In writing the lived experience of the ordinary Briton, the novelists of this period chronicled and represented the response to rapid change, all the while contributing to the developing forms of the genre.
The nineteenth century marks the rise of the novel as the dominant form of literature in the Western world, and the novelists of Britain were at the forefront of this movement. The century might best be described as one of startling change and progress – economically, socially, politically, religiously – and yet there was great division in how this progress was experienced, between the rich and poor, or the “two nations” as Disraeli characterizes it in his novel Sybil, or the Two Nations (1845). Progress, moreover, was not a singular, upward trajectory but was punctuated by moments of regression, for example, the downturn of the “hungry forties” or the shock to Victorian sensibility brought about by Darwin’s new science and the advent of biblical criticism.

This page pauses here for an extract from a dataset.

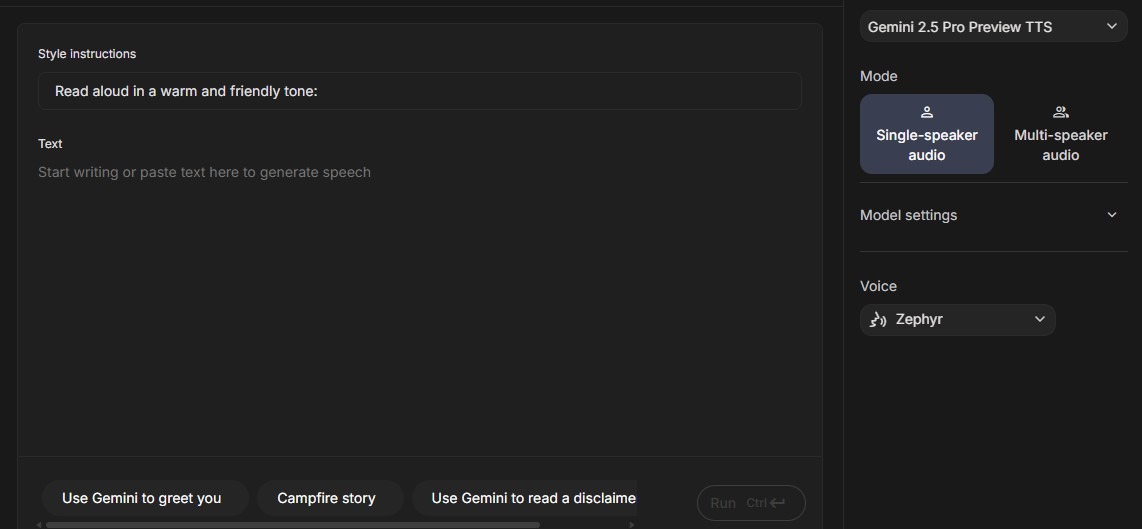The height and width of the screenshot is (529, 1142).
Task: Open the Gemini 2.5 Pro Preview TTS model dropdown
Action: (992, 27)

What follows is a series of photographs created by former ENGL 333 student, Sarah Sovereign, with an artist statement describing the connection between novel and image.
Intrigued? Join me to meet these women (and many men) closeup in English 333 this semester.

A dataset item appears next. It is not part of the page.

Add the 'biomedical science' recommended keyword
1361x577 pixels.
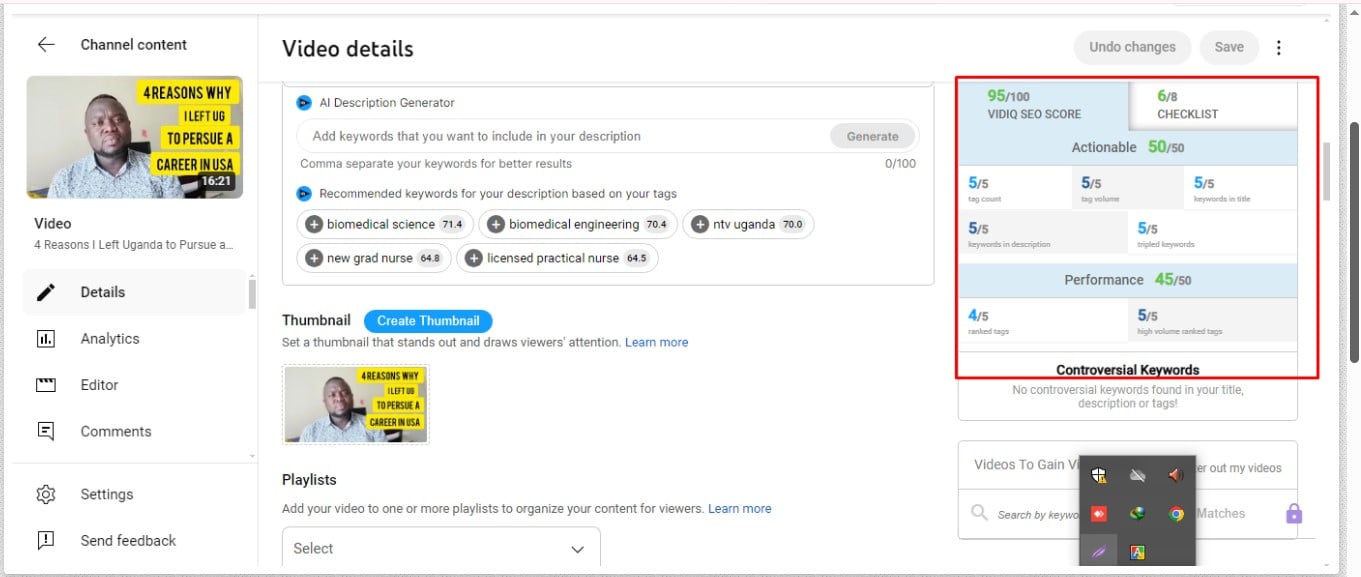[313, 225]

Laura Fairlie finds herself as more of a puppet than a person throughout the story. Her character is unable to rise above fretful confidences to her sister and continual pining for Walter Hartright.
My photograph attempts to depict this lack of feminine agency within the novel. A bride, in white, binds her hands in her own dress while ominous, winter-bare trees promise a fruitless marriage. Her downcast eyes suggest submission, her voice is silenced as the shadows engulf her. The dress used is a period wedding dress. The photo is presented in stark black and white to underline the dramatic lack of vitality and the desaturation of life’s riches
The novel presents two characters who seem to perfectly juxtapose each other, but also reflect a lot of the expectations and projections of the society that surrounds them. We are continually presented with Dinah’s selflessness and Hetty’s narcissism from their introduction. The two photographs I’ve created to reflect this contrast in the two characters is reflected in Dinah’s black and white, plain appearance and the colour, growth and beauty inside her soul. For Hetty’s image, despite her beauty, her inner self only reflects the mirror she often admires herself with. She possesses a truly tragic narcissism. She is cold, antisocial and egotistical and appears to see the world only as a reflection of how the world sees her.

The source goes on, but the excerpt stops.